In accordance with the discipline a bhikkhu is prohibited from eating
fruit or vegetables containing fertile seeds. So when offering such
things, a lay person can either remove the seeds, or make the fruit
allowable by slightly damaging it with a knife. This is done by
piercing the fruit and saying at the same time "kappiya.m bhante"
(meaning "I make this allowable, sir.").
There is a rule for monks to not damage fertile seeds. This makes the monk both respect life and dependent on laypeople for their food. This also makes the layperson think about their actions.
I couldn't help but think that such rules actually harm the Sangha by preventing them from operating in present-day capitalistic societies
Present-day environmentally destructive capitalistic societies both tamper with nature's seed stock & diversity and even hold commercial control over seeds & also GMO seeds. The Vinaya rules offer an example of the importance of protecting seeds & seed stocks.
Other parts of the vinaya were surprisingly in-tune with modern sensibilities of social justice and "Twitter feminism", such as the rule forbidding monks from teaching nuns without being first asked.

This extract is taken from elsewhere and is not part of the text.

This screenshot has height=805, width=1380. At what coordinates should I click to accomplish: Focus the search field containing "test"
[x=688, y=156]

Women are guests or visitors to the monastic community because, instead of starting their own monastic order, they asked to join the men. Refer to AN 8.51. The men did the hard yards of establishing Buddhism and gain gifts of property for monasteries then the women asked to join. While only senior monks can administer the nuns, it appears the nuns are expected to receive teachings of monks each fortnight. The scriptures say: "Each fortnight the nuns should expect two things from the community of monks: the date of the sabbath and visiting for advice."
It is also ironic radical feminist Western nuns claiming equality & independence also complain when they can't receive teachings from monks. In short, the Buddhist teachings were created by men. All Buddhist teachings are male teachings because the Buddha was a man. The scriptures (MN 115) clearly say an original Buddha cannot be a woman.

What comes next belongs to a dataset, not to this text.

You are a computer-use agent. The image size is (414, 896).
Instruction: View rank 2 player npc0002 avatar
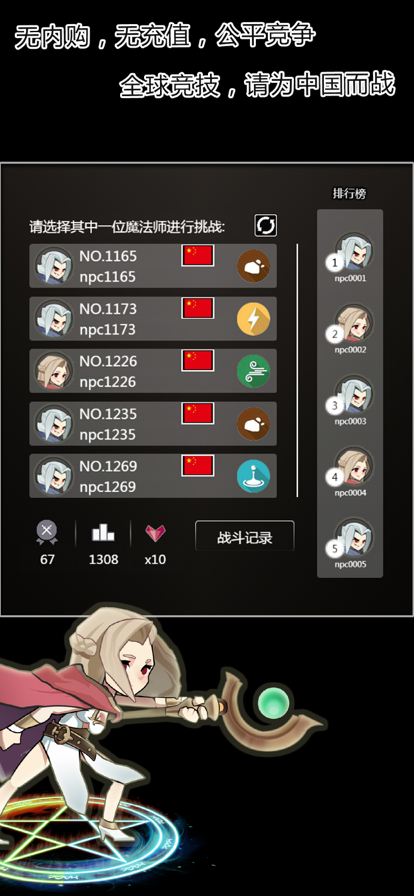coord(353,323)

It is a right view in Buddhism to acknowledge there is mother & father in life. Any woman that cannot acknowledge & have gratitude towards good selfless deeds performed by men cannot be a Buddhist because they will have wrong view.
Is it permissible for a Buddhist lay follower, one who has taken
refuge and has chosen to follow the Eightfold Path
without picking and choosing, to discuss certain aspects of the vinaya in a skeptical light, as I have just done?
The Noble Eightfold Path includes "celibacy" in its 5th factor, called "abrahmacariyā". To quote:
And what is right action?
Katamo ca, bhikkhave, sammākammanto?
Avoiding killing living creatures, stealing, and sexual activity.
Yā kho, bhikkhave, pāṇātipātā veramaṇī, adinnādānā veramaṇī, abrahmacariyā veramaṇī—
This is called right action.
ayaṃ vuccati, bhikkhave, sammākammanto.
Therefore, only relatively few laypeople follow the Noble Eightfold Path. As for the Vinaya, it is not for laypeople. However, Buddhist laypeople should at least follow the Five Precepts but are not expected to follow the Noble Eigthfold Path.
The Vinaya is for monks & nuns. It is only necessary for a layperson to know Vinaya if they must regularly interact with a monk or a nun. This said, if this where the case, the monk or nun would instruct the layperson about the relevant Vinaya rules a monk or nun must uphold.
For example, if a layperson irregularly offers a monk or nun fruit with seeds, while I personally don't know the exact rules, I imagine the monk or nun will either refuse the offering or, otherwise, accept the fruit but not eat it (depending on the circumstances).
Or to describe certain texts as mythological or historical disciples
The Vinaya is designed for purity. This topic has not yet identified anything "impure" about the Vinaya.
I have not taken refuge in the Three Jewels and will not unless I can
do so in total sincerity and a pure conscience.
Buddhism is not suitable for everyone. The Buddha said he only intended to teach those with little dust in the eyes. The Buddha often called his teaching 'Dhamma-Vinaya'. The Three Jewels include Vinaya, which promotes harmlessness & renunciation for monks & nuns and, most importantly, ensures appropriate protective boundaries between monastics & laypeople.
For example, contrary to Christianity, the Vinaya ensures there can be no protection of pedophiles and other sexual abusers within the Sangha. Unlike Christianity, which often believes in must exercise Christ's Forgiveness towards a sexually active priest, the Vinaya offers no such option. A monk or nun engaging in any external sexual act is immediately defeated &, when discovered, expelled from the Sangha.
The life of a monk is to dwell without fear. Monks don't check their alms food for poison, for example.